**Data supplied:**
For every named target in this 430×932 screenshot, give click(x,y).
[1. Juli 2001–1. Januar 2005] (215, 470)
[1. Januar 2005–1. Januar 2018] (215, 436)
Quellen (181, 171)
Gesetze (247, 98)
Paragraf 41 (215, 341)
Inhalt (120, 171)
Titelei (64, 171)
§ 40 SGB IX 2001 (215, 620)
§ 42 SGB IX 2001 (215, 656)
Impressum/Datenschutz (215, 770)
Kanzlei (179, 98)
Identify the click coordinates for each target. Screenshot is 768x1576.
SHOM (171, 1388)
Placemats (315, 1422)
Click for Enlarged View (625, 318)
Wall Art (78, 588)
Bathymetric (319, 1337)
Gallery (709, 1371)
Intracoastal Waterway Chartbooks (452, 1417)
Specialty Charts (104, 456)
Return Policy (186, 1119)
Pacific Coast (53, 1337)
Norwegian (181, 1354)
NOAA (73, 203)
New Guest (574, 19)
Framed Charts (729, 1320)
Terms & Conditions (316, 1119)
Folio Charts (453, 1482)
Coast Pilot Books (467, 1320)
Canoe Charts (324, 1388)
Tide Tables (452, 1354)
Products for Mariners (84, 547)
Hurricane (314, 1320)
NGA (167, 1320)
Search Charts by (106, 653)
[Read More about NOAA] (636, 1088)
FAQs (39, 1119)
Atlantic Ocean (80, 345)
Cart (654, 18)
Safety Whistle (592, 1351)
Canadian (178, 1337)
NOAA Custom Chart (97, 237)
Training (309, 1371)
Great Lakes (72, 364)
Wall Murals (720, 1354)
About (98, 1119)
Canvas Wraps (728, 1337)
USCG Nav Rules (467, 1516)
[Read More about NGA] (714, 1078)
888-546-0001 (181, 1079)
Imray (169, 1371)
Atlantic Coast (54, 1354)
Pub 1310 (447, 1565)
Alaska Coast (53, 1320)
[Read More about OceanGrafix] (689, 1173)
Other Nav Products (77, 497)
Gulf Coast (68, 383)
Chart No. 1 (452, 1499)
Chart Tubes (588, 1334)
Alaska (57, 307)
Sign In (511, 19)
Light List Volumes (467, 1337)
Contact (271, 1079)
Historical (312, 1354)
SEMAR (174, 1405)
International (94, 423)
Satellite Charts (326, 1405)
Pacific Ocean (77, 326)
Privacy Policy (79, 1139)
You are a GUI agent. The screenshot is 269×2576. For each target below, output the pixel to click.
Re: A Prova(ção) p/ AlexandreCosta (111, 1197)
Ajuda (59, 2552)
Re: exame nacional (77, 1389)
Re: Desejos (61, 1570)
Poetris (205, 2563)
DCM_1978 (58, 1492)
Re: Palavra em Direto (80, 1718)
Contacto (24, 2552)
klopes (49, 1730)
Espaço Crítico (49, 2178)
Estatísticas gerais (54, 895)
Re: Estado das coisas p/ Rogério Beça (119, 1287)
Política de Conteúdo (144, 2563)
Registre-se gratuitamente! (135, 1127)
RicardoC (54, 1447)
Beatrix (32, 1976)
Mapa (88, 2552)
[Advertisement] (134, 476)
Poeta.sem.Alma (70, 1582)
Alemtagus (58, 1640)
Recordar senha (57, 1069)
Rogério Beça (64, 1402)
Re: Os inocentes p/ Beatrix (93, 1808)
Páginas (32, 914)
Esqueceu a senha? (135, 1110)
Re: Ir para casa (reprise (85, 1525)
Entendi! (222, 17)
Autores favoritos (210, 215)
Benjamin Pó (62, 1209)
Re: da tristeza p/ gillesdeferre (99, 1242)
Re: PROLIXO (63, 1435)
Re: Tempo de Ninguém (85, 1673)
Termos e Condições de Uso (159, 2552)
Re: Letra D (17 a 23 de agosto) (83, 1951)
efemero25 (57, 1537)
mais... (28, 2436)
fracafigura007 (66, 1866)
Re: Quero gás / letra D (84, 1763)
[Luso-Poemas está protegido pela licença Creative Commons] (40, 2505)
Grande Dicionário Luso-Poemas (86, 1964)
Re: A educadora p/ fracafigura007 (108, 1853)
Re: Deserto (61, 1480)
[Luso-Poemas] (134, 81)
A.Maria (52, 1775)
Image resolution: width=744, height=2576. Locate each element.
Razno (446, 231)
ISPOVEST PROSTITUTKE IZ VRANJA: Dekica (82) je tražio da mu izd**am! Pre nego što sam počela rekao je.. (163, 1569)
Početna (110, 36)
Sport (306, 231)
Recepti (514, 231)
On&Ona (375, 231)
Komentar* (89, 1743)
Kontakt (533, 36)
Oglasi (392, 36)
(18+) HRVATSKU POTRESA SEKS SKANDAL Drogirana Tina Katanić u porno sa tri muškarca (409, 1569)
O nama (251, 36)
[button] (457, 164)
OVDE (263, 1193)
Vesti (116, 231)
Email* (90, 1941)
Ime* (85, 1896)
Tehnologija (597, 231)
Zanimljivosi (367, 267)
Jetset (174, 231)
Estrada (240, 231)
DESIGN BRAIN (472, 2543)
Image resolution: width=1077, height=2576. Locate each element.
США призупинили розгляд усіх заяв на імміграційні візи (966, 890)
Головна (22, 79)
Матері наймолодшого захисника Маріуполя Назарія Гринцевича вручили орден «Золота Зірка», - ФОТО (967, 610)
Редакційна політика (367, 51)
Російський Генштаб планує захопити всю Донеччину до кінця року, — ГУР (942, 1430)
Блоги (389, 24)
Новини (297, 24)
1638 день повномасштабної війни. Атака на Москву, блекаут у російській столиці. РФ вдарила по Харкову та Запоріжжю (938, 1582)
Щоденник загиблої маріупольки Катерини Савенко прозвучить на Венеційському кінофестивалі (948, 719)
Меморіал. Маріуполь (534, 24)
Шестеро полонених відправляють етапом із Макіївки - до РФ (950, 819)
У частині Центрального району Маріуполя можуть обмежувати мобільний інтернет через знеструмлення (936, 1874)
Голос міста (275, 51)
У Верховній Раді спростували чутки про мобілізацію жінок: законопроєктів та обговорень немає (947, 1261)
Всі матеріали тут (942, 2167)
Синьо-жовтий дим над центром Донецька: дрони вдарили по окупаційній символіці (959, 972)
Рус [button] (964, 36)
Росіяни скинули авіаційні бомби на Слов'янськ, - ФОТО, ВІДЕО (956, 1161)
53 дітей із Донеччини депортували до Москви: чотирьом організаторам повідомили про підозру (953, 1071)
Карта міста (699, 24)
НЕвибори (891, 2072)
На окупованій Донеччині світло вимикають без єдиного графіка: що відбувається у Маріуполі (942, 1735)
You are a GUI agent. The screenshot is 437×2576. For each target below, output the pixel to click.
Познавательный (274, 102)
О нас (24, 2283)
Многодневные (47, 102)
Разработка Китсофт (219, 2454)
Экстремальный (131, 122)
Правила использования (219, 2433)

**Task goal:**
A word-for-word transcription of all the data is needed.

**Exercise output:**
For every named target in this 430×932 screenshot, give click(x,y).
[1. Juli 2001–1. Januar 2005] (215, 470)
[1. Januar 2005–1. Januar 2018] (215, 436)
Quellen (181, 171)
Gesetze (247, 98)
Paragraf 41 (215, 341)
Inhalt (120, 171)
Titelei (64, 171)
§ 40 SGB IX 2001 (215, 620)
§ 42 SGB IX 2001 (215, 656)
Impressum/Datenschutz (215, 770)
Kanzlei (179, 98)
Identify the click coordinates for each target. Screenshot is 768x1576.
SHOM (171, 1388)
Placemats (315, 1422)
Click for Enlarged View (625, 318)
Wall Art (78, 588)
Bathymetric (319, 1337)
Gallery (709, 1371)
Intracoastal Waterway Chartbooks (452, 1417)
Specialty Charts (104, 456)
Return Policy (186, 1119)
Pacific Coast (53, 1337)
Norwegian (181, 1354)
NOAA (73, 203)
New Guest (574, 19)
Framed Charts (729, 1320)
Terms & Conditions (316, 1119)
Folio Charts (453, 1482)
Coast Pilot Books (467, 1320)
Canoe Charts (324, 1388)
Tide Tables (452, 1354)
Products for Mariners (84, 547)
Hurricane (314, 1320)
NGA (167, 1320)
Search Charts by (106, 653)
[Read More about NOAA] (636, 1088)
FAQs (39, 1119)
Atlantic Ocean (80, 345)
Cart (654, 18)
Safety Whistle (592, 1351)
Canadian (178, 1337)
NOAA Custom Chart (97, 237)
Training (309, 1371)
Great Lakes (72, 364)
Wall Murals (720, 1354)
About (98, 1119)
Canvas Wraps (728, 1337)
USCG Nav Rules (467, 1516)
[Read More about NGA] (714, 1078)
888-546-0001 (181, 1079)
Imray (169, 1371)
Atlantic Coast (54, 1354)
Pub 1310 (447, 1565)
Alaska Coast (53, 1320)
[Read More about OceanGrafix] (689, 1173)
Other Nav Products (77, 497)
Gulf Coast (68, 383)
Chart No. 1 (452, 1499)
Chart Tubes (588, 1334)
Alaska (57, 307)
Sign In (511, 19)
Light List Volumes (467, 1337)
Contact (271, 1079)
Historical (312, 1354)
SEMAR (174, 1405)
International (94, 423)
Satellite Charts (326, 1405)
Pacific Ocean (77, 326)
Privacy Policy (79, 1139)
You are a GUI agent. The screenshot is 269×2576. For each target below, output the pixel to click.
Re: A Prova(ção) p/ AlexandreCosta (111, 1197)
Ajuda (59, 2552)
Re: exame nacional (77, 1389)
Re: Desejos (61, 1570)
Poetris (205, 2563)
DCM_1978 (58, 1492)
Re: Palavra em Direto (80, 1718)
Contacto (24, 2552)
klopes (49, 1730)
Espaço Crítico (49, 2178)
Estatísticas gerais (54, 895)
Re: Estado das coisas p/ Rogério Beça (119, 1287)
Política de Conteúdo (144, 2563)
Registre-se gratuitamente! (135, 1127)
RicardoC (54, 1447)
Beatrix (32, 1976)
Mapa (88, 2552)
[Advertisement] (134, 476)
Poeta.sem.Alma (70, 1582)
Alemtagus (58, 1640)
Recordar senha (57, 1069)
Rogério Beça (64, 1402)
Re: Os inocentes p/ Beatrix (93, 1808)
Páginas (32, 914)
Esqueceu a senha? (135, 1110)
Re: Ir para casa (reprise (85, 1525)
Entendi! (222, 17)
Autores favoritos (210, 215)
Benjamin Pó (62, 1209)
Re: da tristeza p/ gillesdeferre (99, 1242)
Re: PROLIXO (63, 1435)
Re: Tempo de Ninguém (85, 1673)
Termos e Condições de Uso (159, 2552)
Re: Letra D (17 a 23 de agosto) (83, 1951)
efemero25 (57, 1537)
mais... (28, 2436)
fracafigura007 (66, 1866)
Re: Quero gás / letra D (84, 1763)
[Luso-Poemas está protegido pela licença Creative Commons] (40, 2505)
Grande Dicionário Luso-Poemas (86, 1964)
Re: A educadora p/ fracafigura007 (108, 1853)
Re: Deserto (61, 1480)
[Luso-Poemas] (134, 81)
A.Maria (52, 1775)
Image resolution: width=744, height=2576. Locate each element.
Razno (446, 231)
ISPOVEST PROSTITUTKE IZ VRANJA: Dekica (82) je tražio da mu izd**am! Pre nego što sam počela rekao je.. (163, 1569)
Početna (110, 36)
Sport (306, 231)
Recepti (514, 231)
On&Ona (375, 231)
Komentar* (89, 1743)
Kontakt (533, 36)
Oglasi (392, 36)
(18+) HRVATSKU POTRESA SEKS SKANDAL Drogirana Tina Katanić u porno sa tri muškarca (409, 1569)
O nama (251, 36)
[button] (457, 164)
OVDE (263, 1193)
Vesti (116, 231)
Email* (90, 1941)
Ime* (85, 1896)
Tehnologija (597, 231)
Zanimljivosi (367, 267)
Jetset (174, 231)
Estrada (240, 231)
DESIGN BRAIN (472, 2543)
Image resolution: width=1077, height=2576. Locate each element.
США призупинили розгляд усіх заяв на імміграційні візи (966, 890)
Головна (22, 79)
Матері наймолодшого захисника Маріуполя Назарія Гринцевича вручили орден «Золота Зірка», - ФОТО (967, 610)
Редакційна політика (367, 51)
Російський Генштаб планує захопити всю Донеччину до кінця року, — ГУР (942, 1430)
Блоги (389, 24)
Новини (297, 24)
1638 день повномасштабної війни. Атака на Москву, блекаут у російській столиці. РФ вдарила по Харкову та Запоріжжю (938, 1582)
Щоденник загиблої маріупольки Катерини Савенко прозвучить на Венеційському кінофестивалі (948, 719)
Меморіал. Маріуполь (534, 24)
Шестеро полонених відправляють етапом із Макіївки - до РФ (950, 819)
У частині Центрального району Маріуполя можуть обмежувати мобільний інтернет через знеструмлення (936, 1874)
Голос міста (275, 51)
У Верховній Раді спростували чутки про мобілізацію жінок: законопроєктів та обговорень немає (947, 1261)
Всі матеріали тут (942, 2167)
Синьо-жовтий дим над центром Донецька: дрони вдарили по окупаційній символіці (959, 972)
Рус [button] (964, 36)
Росіяни скинули авіаційні бомби на Слов'янськ, - ФОТО, ВІДЕО (956, 1161)
53 дітей із Донеччини депортували до Москви: чотирьом організаторам повідомили про підозру (953, 1071)
Карта міста (699, 24)
НЕвибори (891, 2072)
На окупованій Донеччині світло вимикають без єдиного графіка: що відбувається у Маріуполі (942, 1735)
You are a GUI agent. The screenshot is 437×2576. For each target below, output the pixel to click.
Познавательный (274, 102)
О нас (24, 2283)
Многодневные (47, 102)
Разработка Китсофт (219, 2454)
Экстремальный (131, 122)
Правила использования (219, 2433)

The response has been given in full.